AIM OF THE TASK>
Starting with the line with "Image resolution: width=980" and going on through the line with "Action: coord(270,48)", revise the lines so that "Linux icon" replaces "Windows icon", and give only those lines with nothing else changed.

(begin)

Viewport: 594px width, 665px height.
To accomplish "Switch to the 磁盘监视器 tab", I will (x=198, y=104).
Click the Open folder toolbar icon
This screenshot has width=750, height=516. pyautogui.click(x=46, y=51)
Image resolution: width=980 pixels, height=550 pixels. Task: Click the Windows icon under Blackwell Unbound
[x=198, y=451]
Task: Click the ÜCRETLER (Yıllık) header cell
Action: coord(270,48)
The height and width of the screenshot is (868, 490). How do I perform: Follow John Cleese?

(end)

RESULT OF THE TASK>
Image resolution: width=980 pixels, height=550 pixels. Task: Click the Linux icon under Blackwell Unbound
[x=198, y=451]
Task: Click the ÜCRETLER (Yıllık) header cell
Action: coord(270,48)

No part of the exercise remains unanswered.